20 March 2012

Singkawang's Minutes of Rhapsody

We had been on the road for four hours now. After a while, things started to grasp in. This was Indonesia indeed, yet it always felt like this for me: familiar yet so different. Darwin, the driver, took no turn. It had been straight all along from Pontianak up to the north. The road was okay with slight bump every now and then. But it was only a two way road, yet trucks, minivans, motorcycle, pedestrians, took turn to utilize them. Going 80 km/h, he didn't even seem to step on the break, so it was hard to take pictures of houses that cramped with the lushes of trees - some of the house's backyards were swamped like forest. But Darwin would have been a good Metromini driver in Jakarta, if he could survive the traffic. Here, the challenge was long drivings, bumpy road, and mystical roundabouts.

My Chinese New Year celebration this year took peak in Singkawang, Kalimantan for Cap Go Meh. Cap Go Meh - the fifteenth days after Chinese New Year - had always been celebrated extravagantly there. Eighty percent of the city's population is Chinese descendants with Hakka background. The Hakka dialect, also known as Khek, is used widely among the Chinese, making it the most used language after Indonesian - which sounded so different than the regular Jakartanians' Indonesian. 

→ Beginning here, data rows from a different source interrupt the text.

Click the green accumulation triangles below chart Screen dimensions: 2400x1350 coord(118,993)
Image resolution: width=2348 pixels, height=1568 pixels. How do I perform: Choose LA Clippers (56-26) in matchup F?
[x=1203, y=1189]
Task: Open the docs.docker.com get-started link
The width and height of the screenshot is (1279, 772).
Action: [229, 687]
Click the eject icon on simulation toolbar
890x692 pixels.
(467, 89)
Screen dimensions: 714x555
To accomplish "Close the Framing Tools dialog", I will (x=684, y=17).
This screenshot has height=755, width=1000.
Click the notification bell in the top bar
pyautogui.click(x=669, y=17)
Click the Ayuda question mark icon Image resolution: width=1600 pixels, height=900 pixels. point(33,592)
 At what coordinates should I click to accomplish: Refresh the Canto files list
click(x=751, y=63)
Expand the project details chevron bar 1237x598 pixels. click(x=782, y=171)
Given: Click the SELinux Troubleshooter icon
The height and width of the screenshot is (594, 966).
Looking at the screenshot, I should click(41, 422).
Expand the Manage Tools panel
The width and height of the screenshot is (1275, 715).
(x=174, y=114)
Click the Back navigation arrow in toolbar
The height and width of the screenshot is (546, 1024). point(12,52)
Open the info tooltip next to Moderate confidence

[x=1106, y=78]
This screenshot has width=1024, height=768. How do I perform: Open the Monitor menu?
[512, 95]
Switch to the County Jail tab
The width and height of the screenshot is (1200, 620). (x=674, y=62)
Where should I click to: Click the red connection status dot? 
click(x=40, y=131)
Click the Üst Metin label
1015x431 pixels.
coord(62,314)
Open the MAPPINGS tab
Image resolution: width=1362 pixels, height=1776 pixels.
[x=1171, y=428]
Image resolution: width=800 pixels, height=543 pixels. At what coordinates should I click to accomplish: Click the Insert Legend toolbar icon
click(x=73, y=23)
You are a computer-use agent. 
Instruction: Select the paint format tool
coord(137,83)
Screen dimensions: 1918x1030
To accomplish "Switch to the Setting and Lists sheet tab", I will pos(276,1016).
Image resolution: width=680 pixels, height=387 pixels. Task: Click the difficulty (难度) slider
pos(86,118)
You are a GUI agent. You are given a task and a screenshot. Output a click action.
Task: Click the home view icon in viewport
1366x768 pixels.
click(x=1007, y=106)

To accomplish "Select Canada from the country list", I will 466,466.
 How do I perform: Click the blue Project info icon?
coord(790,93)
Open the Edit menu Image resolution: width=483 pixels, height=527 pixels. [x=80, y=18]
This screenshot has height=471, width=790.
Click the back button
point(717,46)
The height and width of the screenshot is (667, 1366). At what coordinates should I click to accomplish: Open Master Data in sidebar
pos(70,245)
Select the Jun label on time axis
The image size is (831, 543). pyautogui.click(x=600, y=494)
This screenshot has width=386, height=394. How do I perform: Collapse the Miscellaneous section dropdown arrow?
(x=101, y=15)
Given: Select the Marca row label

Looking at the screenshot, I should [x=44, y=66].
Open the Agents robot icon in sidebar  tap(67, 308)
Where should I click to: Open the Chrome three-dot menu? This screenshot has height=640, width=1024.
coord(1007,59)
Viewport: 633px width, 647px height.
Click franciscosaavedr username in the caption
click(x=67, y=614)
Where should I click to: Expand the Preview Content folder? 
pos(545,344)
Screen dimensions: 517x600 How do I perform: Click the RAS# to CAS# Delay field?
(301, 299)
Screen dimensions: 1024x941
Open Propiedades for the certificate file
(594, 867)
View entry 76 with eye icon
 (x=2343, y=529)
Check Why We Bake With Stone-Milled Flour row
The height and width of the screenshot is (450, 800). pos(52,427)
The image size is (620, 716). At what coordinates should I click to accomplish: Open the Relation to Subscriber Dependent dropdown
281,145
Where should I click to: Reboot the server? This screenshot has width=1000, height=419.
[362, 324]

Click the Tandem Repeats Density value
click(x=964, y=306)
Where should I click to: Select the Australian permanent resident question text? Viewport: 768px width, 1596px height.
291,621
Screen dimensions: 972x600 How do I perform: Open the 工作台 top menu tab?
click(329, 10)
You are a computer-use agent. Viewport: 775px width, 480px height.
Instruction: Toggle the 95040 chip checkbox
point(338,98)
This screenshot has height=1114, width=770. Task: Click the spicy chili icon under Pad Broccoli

This year they have a 15 days fair with long dragon lanterns and a miniature of the Chinese Great Wall (made out of woods and digital printed mock of the wall). On the last of the 15th day, the city was literally closed down from early in the morning to give ways for Tatung parade. It was one surreal parade, involving 700 temples from the surrounding cities and even some from Medan and Thailand. It was huge.





In Tatung parade, one or two appointed men or women would deliberately gave in to be possessed by ancient gods, goddesses, and or legends. It's a way to  Only chosen people could take part as Tatungs. Prior to the day, you must indulge yourselves to fast and pray before the gods, or else when you perform those self hurting actions - sitting on blades, cutting yourselves, piercing your skin with metal pole - your human body would expect the agony of torture. They were indeed torturing themselves, only they didn't feel the slightest pain.




The experience watching Tatung parade was surreal and mind blasting. Being in the middle of thousands of people waiting for the parade, walking around the city to catch the next intersection where the groups of Tatung would enter an auction arena field with neon pink pig (meant to be sold along with other Chinese traditional items to gather money for the organizing auction committee), or even hanging out at the sidewalk with some Tatung parade as they had their break before the Generals inside the shamans instruct to go further to the town. It was a new finding at every turn as I find myself watching a possessed old man drinking the blood straight from the freshly cut neck of a chicken and chilling out with a previously trance man with pole metals going through his cheeks - as he asked for cigarette to smoke. And, no, the smoke didn't come out of the pole's hole. I'd checked. This is indeed the Indonesia that keeps the unexpected stories at every corner.




Images were taken in Singkawang, West Kalimantan, February 2012.